I think the reform community has been generally very slow to recognize that the private sector has for many generations exercised significant influence over the classroom. Meaning, while reformists have been arguing about collective bargaining agreements and school board governance and state takeovers, publishers of formative assessments, curriculum providers, and professional development companies have been very, very powerful influences over teachers’ day to day lives. And when you really, really get into the mature stages of implementation, you have to address that, both the good and the bad of what private service providers are selling to school systems.
Are textbook publishers reluctant to change as you try to shift your curriculum?
One piece of good news is there are many more actors in the publishing space today than there were prior to the development of standards that are comparable across state lines. And that’s a good thing because that’s what that effort largely was designed to produce: a more transparent marketplace in which small businesses could get involved. I think that the vast majority of publishers today are on board.
I’ve sometimes been critical of the industry because I think there have been some half-hearted efforts to align to state standards. There were often times cosmetic changes made. And occasionally—I think rarely but occasionally—there were even efforts to wait out what were very difficult politics rather than getting involved and trying to help get teachers the tools they need.
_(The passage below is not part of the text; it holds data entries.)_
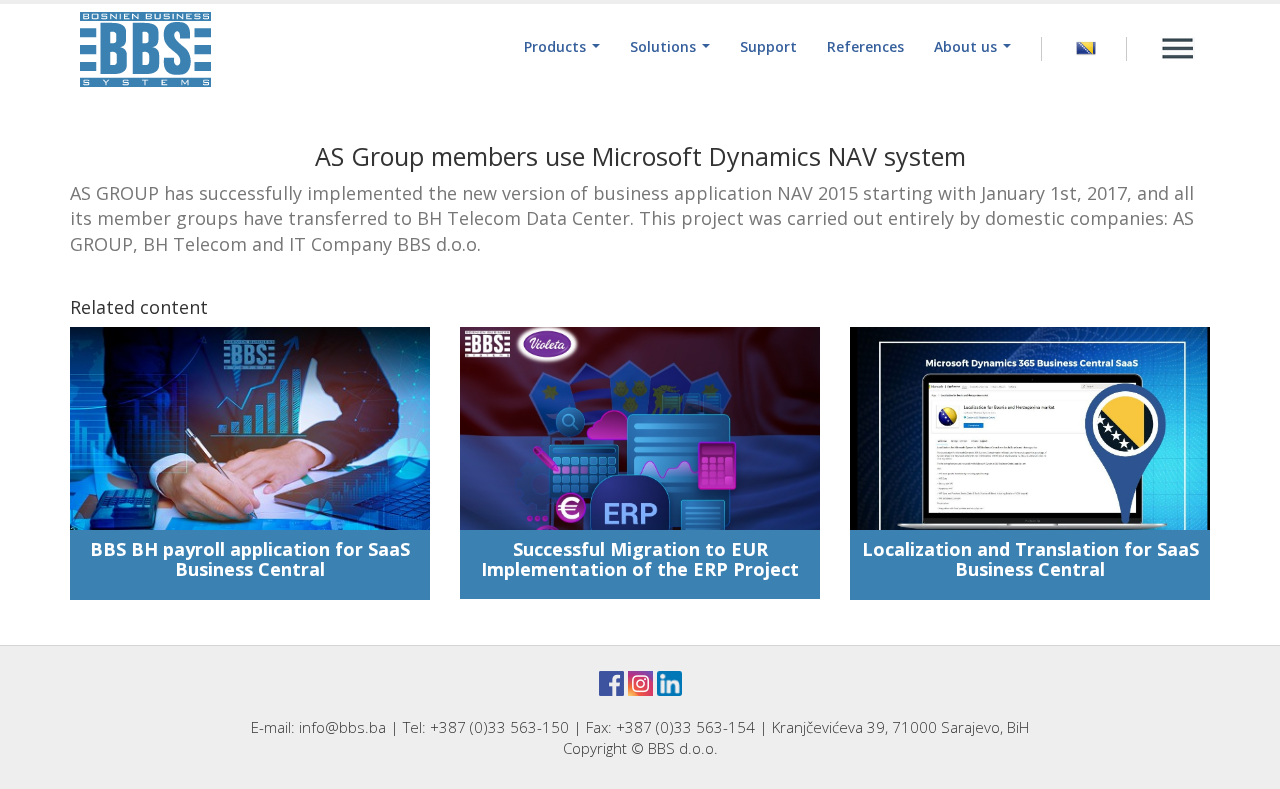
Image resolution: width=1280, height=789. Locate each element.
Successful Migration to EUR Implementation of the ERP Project (640, 559)
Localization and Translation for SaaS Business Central (1030, 559)
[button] (562, 47)
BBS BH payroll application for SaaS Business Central (250, 559)
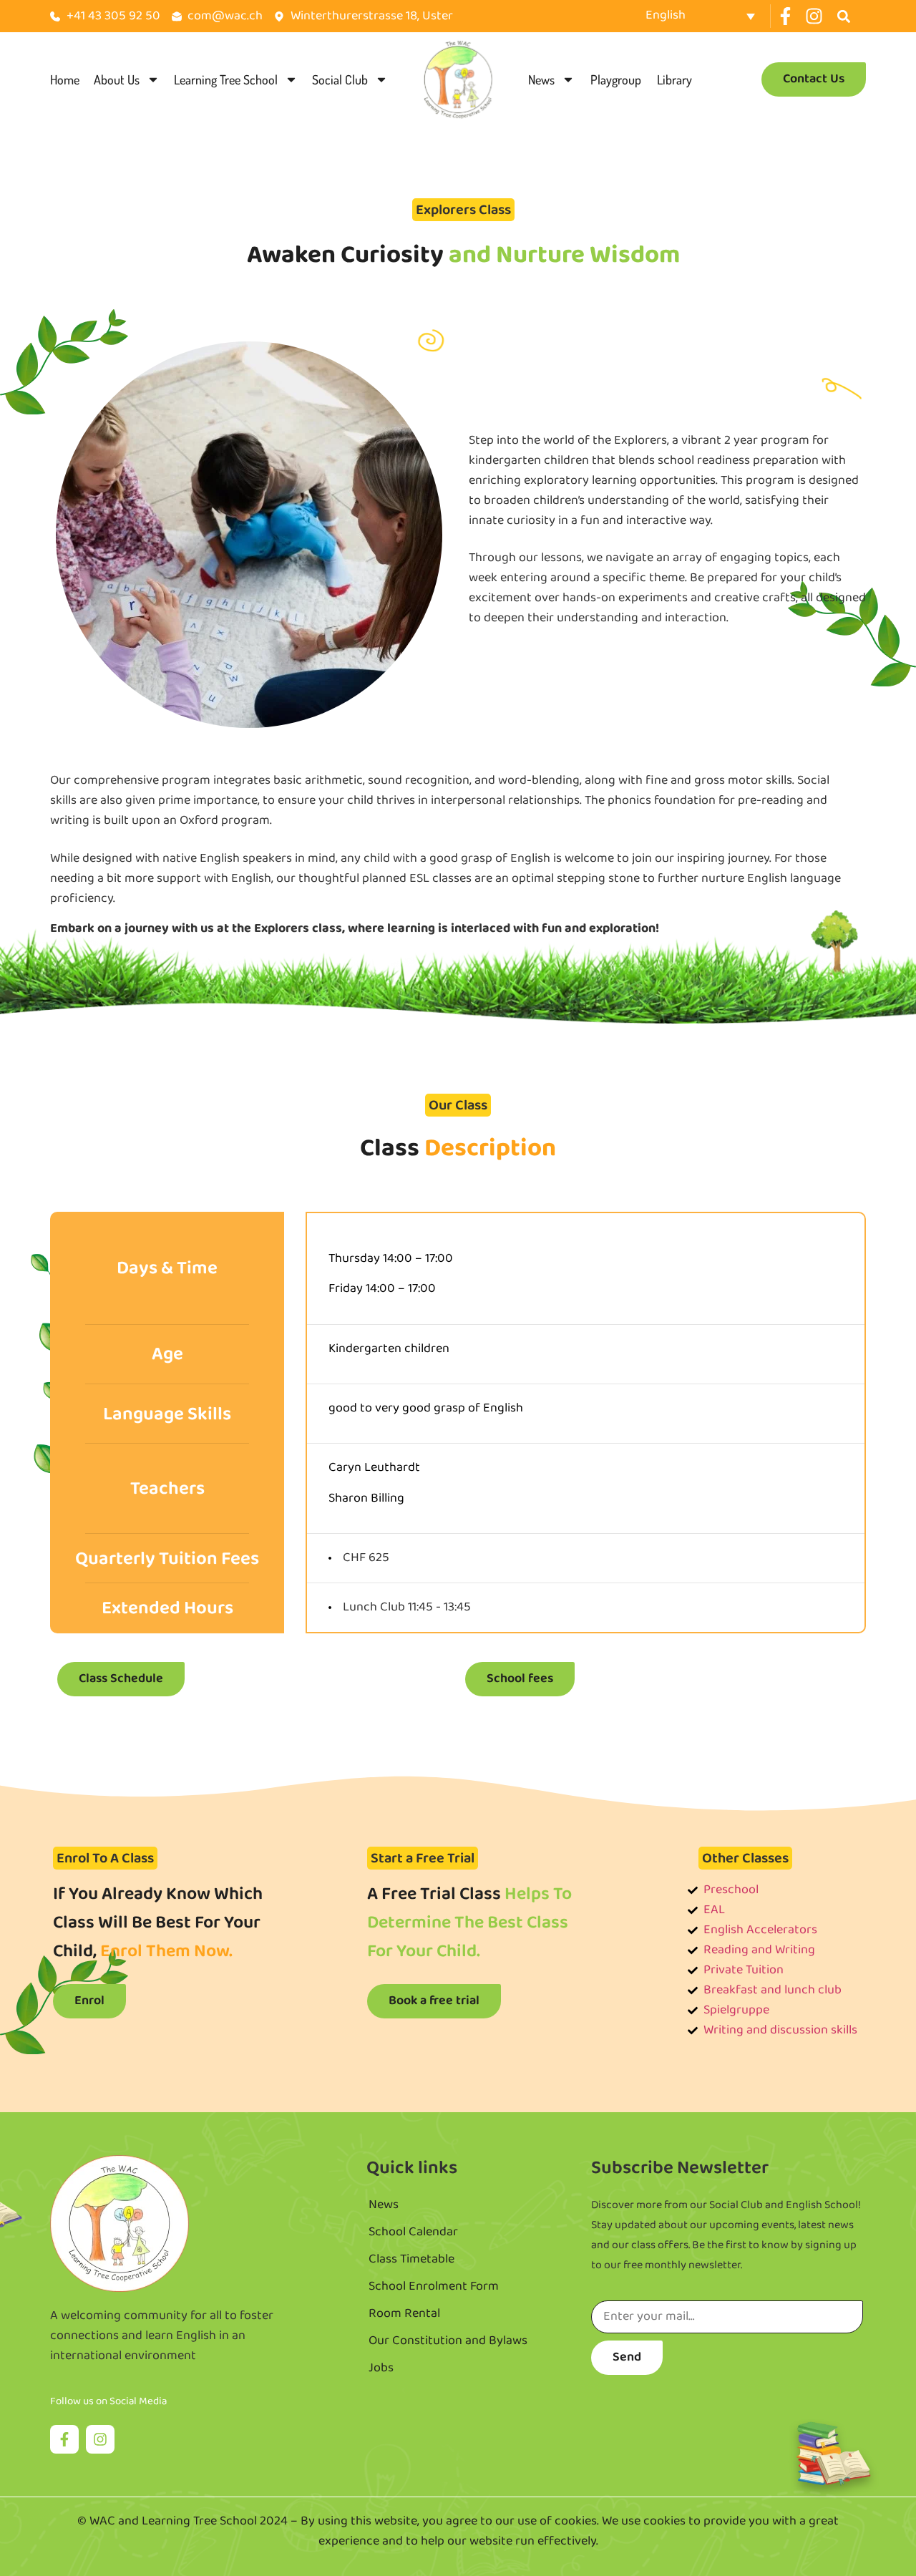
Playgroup (615, 79)
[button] (844, 16)
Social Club (340, 79)
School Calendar (413, 2232)
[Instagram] (814, 16)
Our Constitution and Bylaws (448, 2341)
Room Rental (404, 2314)
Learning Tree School (226, 79)
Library (674, 79)
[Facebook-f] (785, 16)
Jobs (381, 2368)
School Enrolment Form (434, 2287)
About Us (117, 79)
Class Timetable (411, 2260)
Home (64, 79)
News (541, 79)
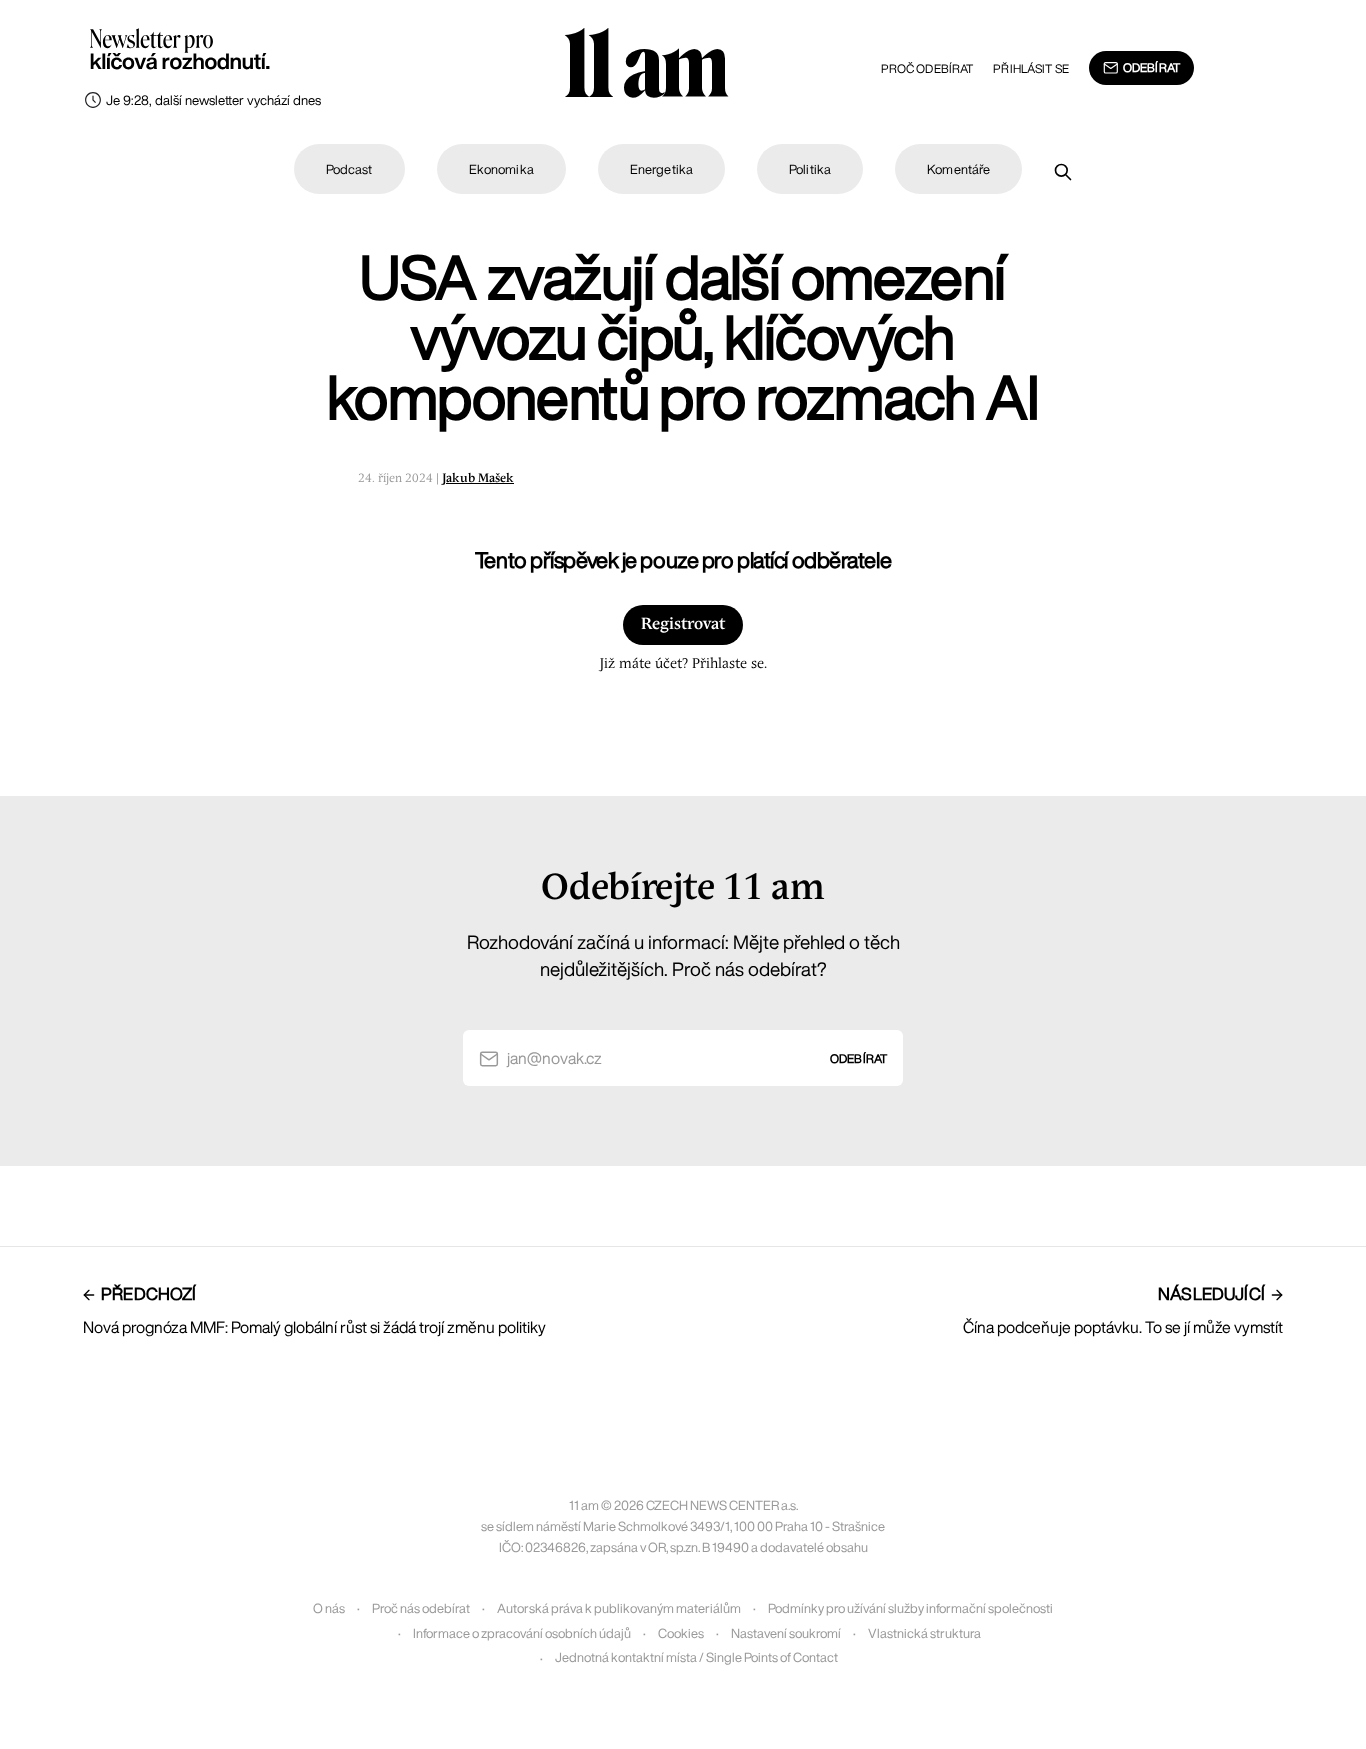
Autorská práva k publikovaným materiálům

But that’s not really reflective of the industry broadly, and publishers by and large are stepping up.
So what advice would you give at this juncture to other states who want to ratchet up their curriculum and instructional systems?
I say all of this acknowledging that Louisiana has a long ways to go, in many respects, and has much to learn from others. But the first advice I would give is that you have to take on what is important in the classroom. And as I said earlier, our take has been that you can talk all you want about assessments and the accountability ratings systems, but it really means quite little unless it is undergirded by strong standards, strong curriculum, strong systems of preparation, strong systems of ongoing professional learning.
To a certain extent, teachers are hearing conflicting messages. They’re prepared on one system. They are given curricula on another system. Their formative assessments speak another language. And their ongoing professional development providers speak something wholly different. Of course, that’s going to be very frustrating. So my advice is to understand the multiple voices that are speaking to teachers. And to the degree that they’re contradictory and counterproductive, try to reconcile them.
— Phyllis W. Jordan
Phyllis W. Jordan is FutureEd’s editorial director.